STATED TASK
Starting at the line containing "This screenshot has" and ending at the end of the data, swap "Done" for "Save" and give those lines again with everything else unchanged. Leave the pictures out of your answer.

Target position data

** START **

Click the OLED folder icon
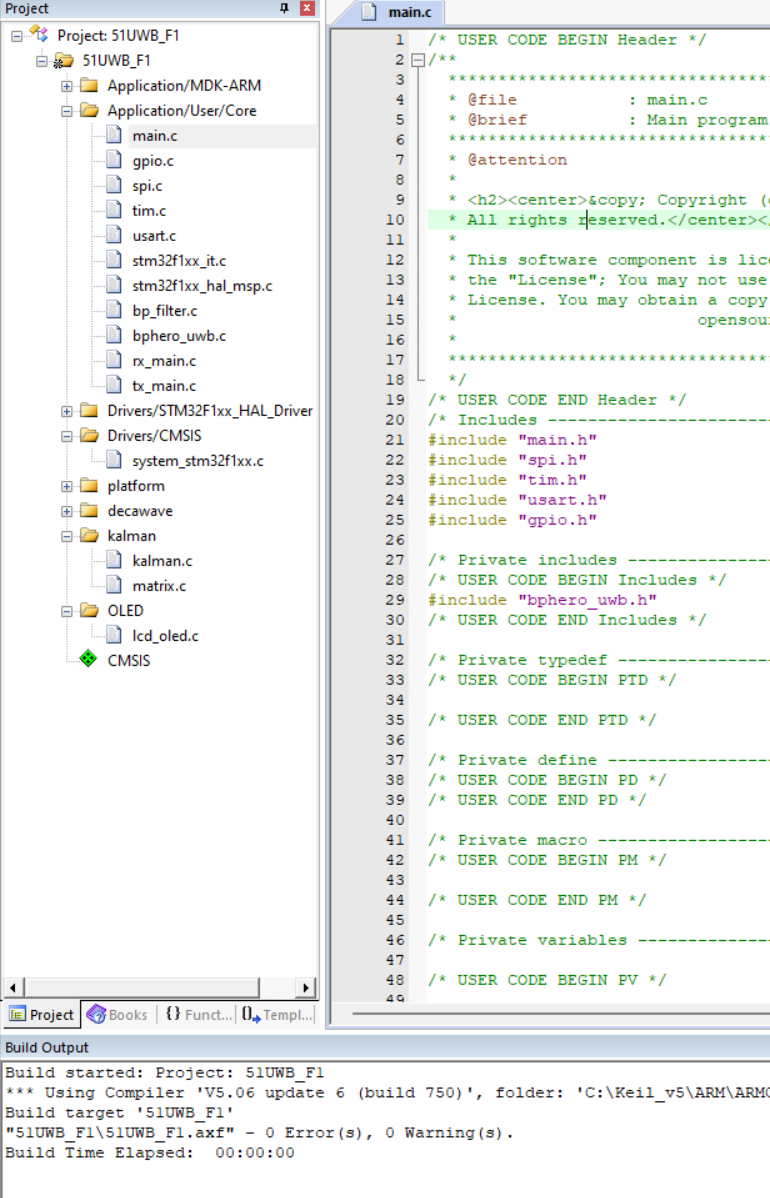 (x=89, y=611)
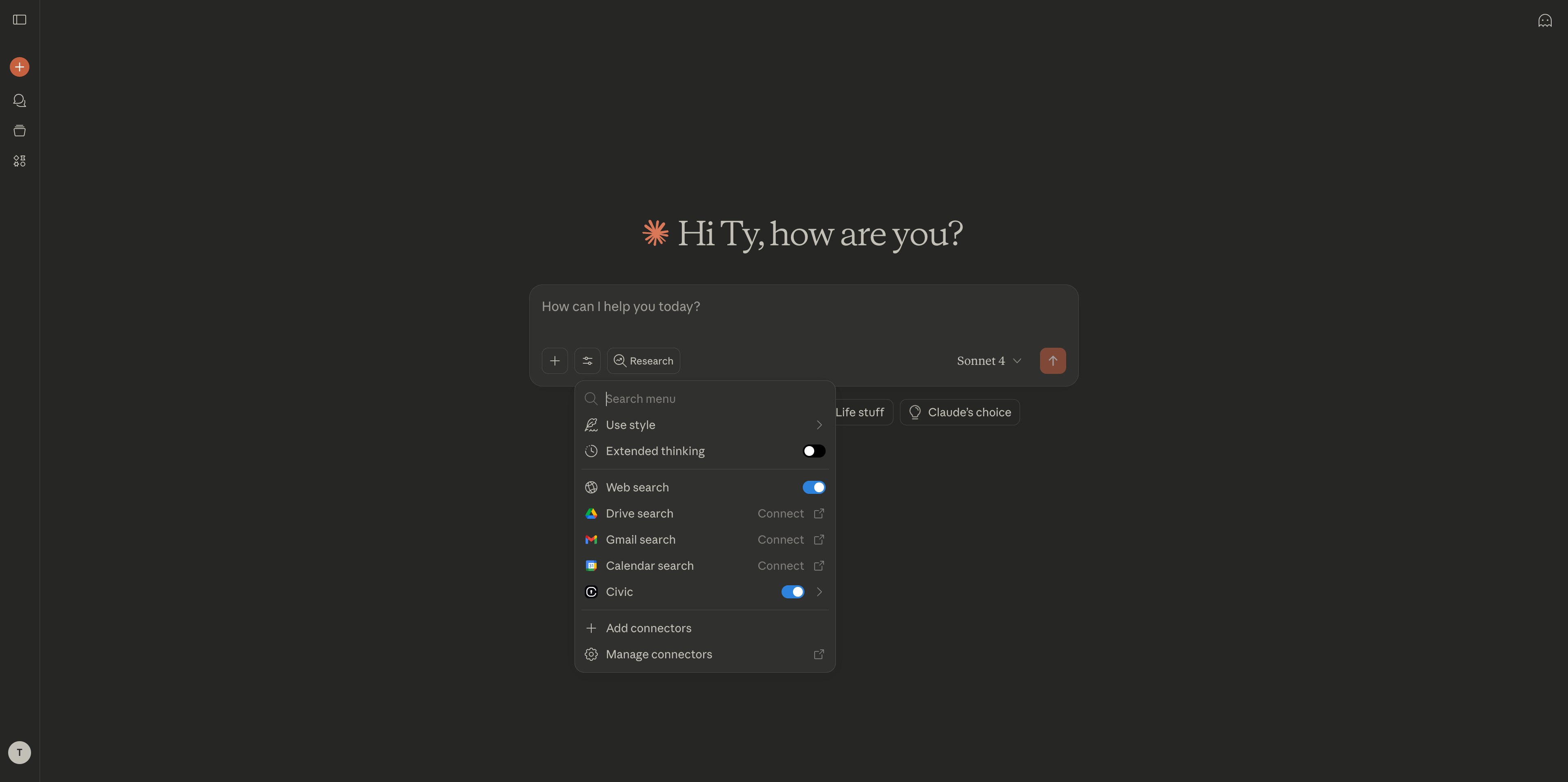
Task: Start a Research session
Action: click(644, 360)
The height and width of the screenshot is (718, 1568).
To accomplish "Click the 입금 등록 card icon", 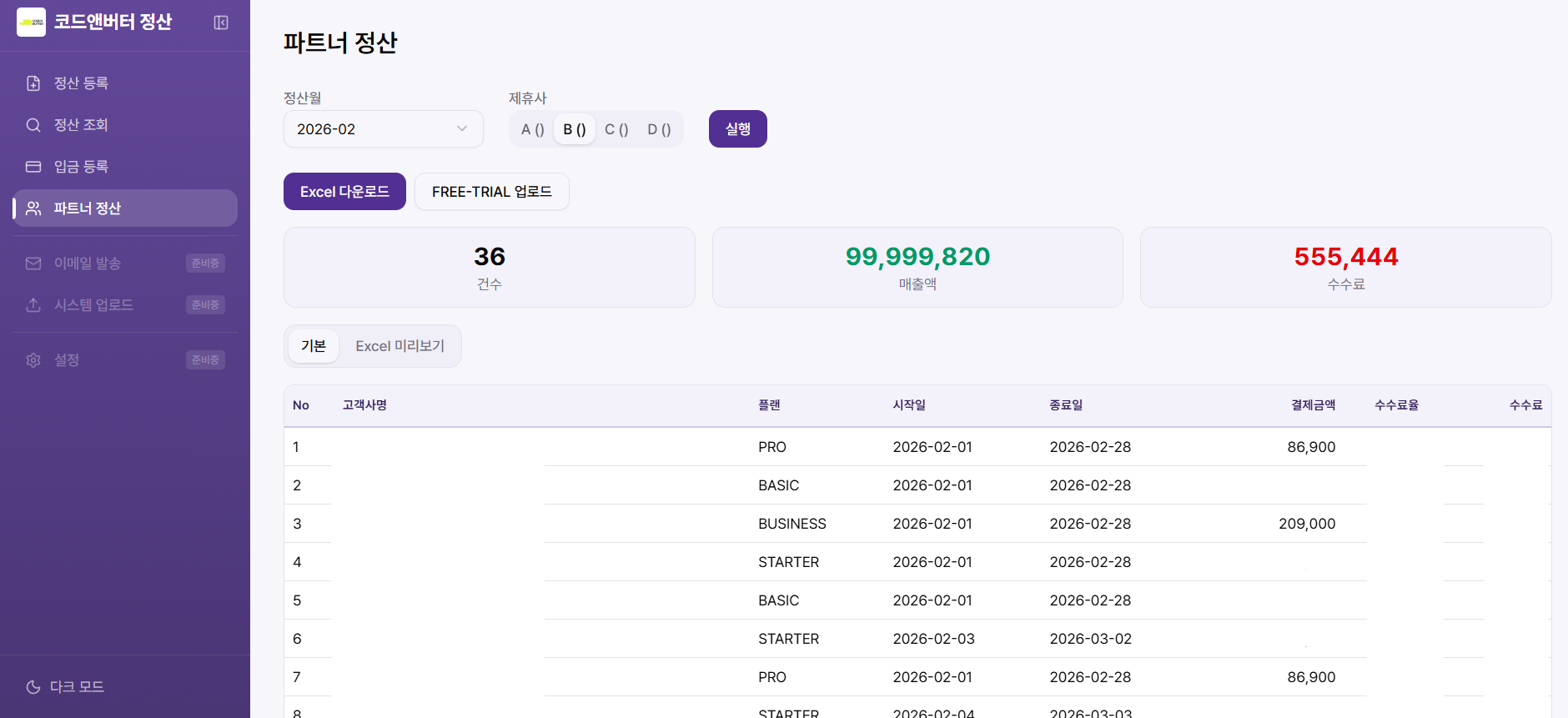I will point(33,167).
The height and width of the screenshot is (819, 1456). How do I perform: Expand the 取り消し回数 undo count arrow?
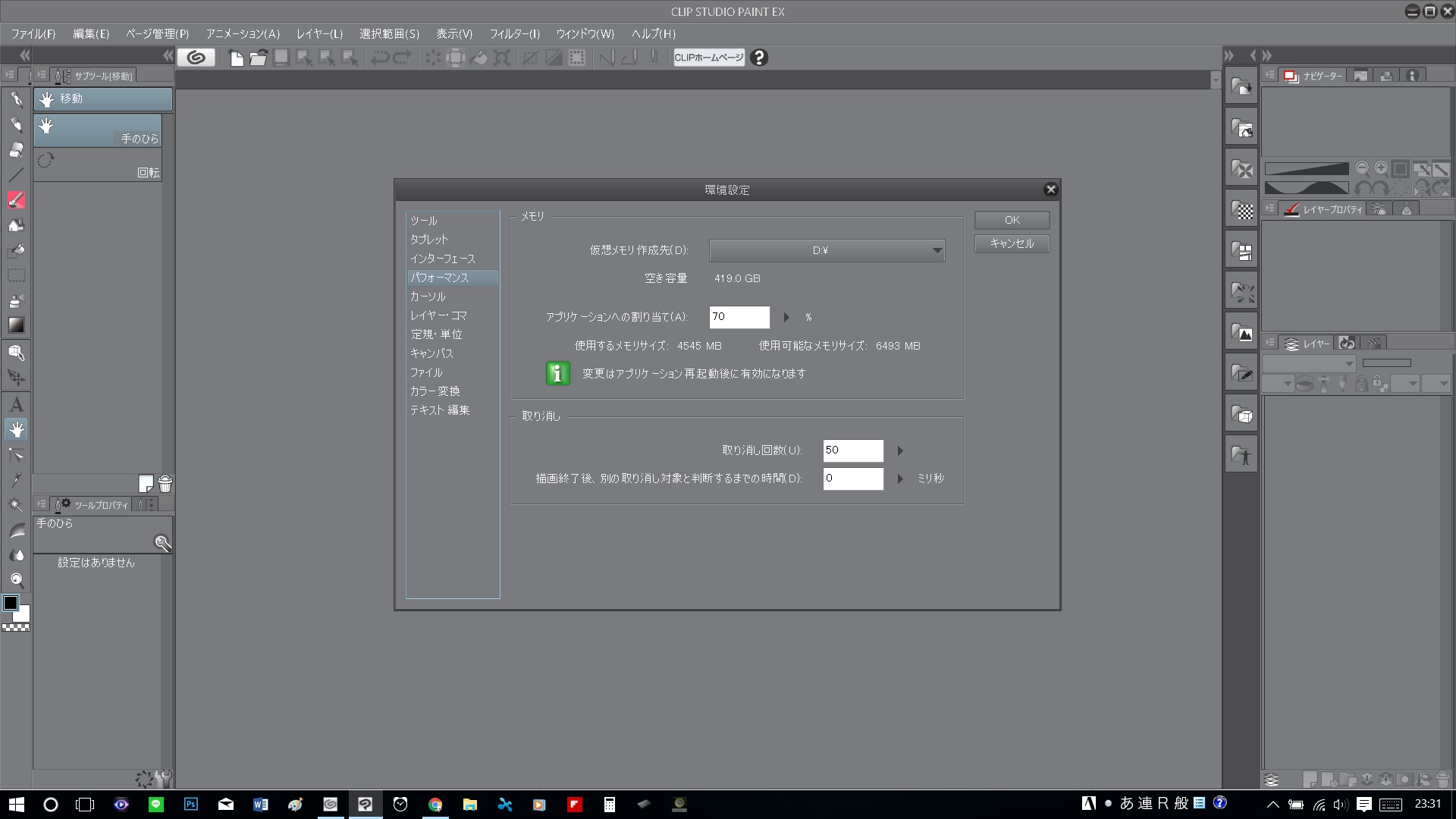(900, 450)
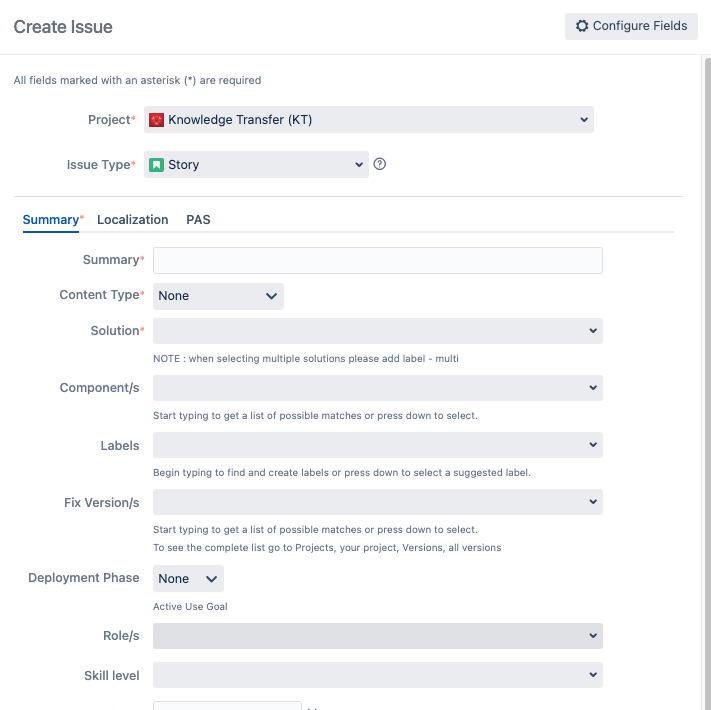Open the Component/s dropdown arrow

[593, 388]
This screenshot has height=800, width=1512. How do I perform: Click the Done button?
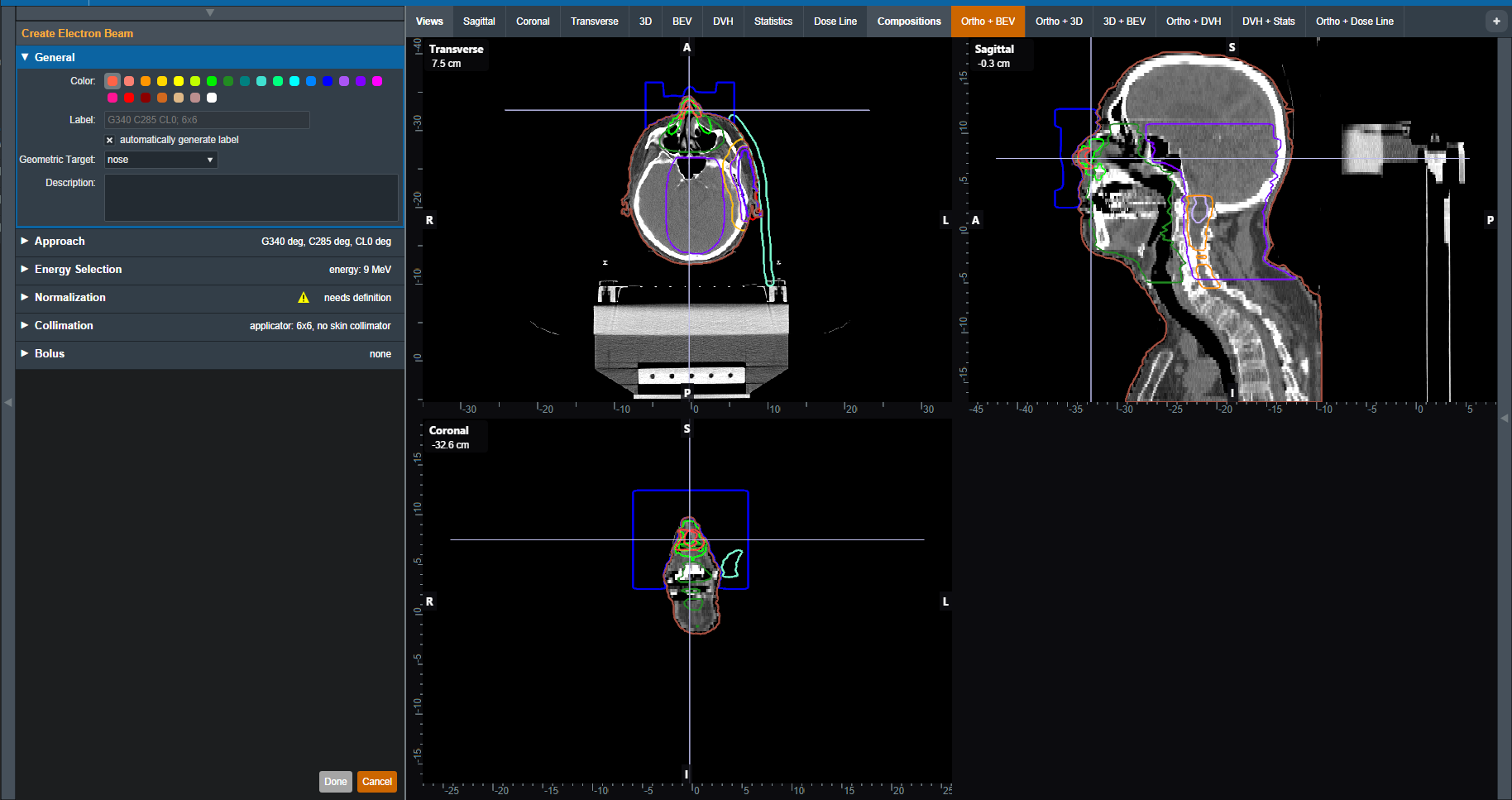[335, 782]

** END **

WRITTEN RESPONSE
This screenshot has height=800, width=1512. How do I perform: Click the Save button?
[335, 782]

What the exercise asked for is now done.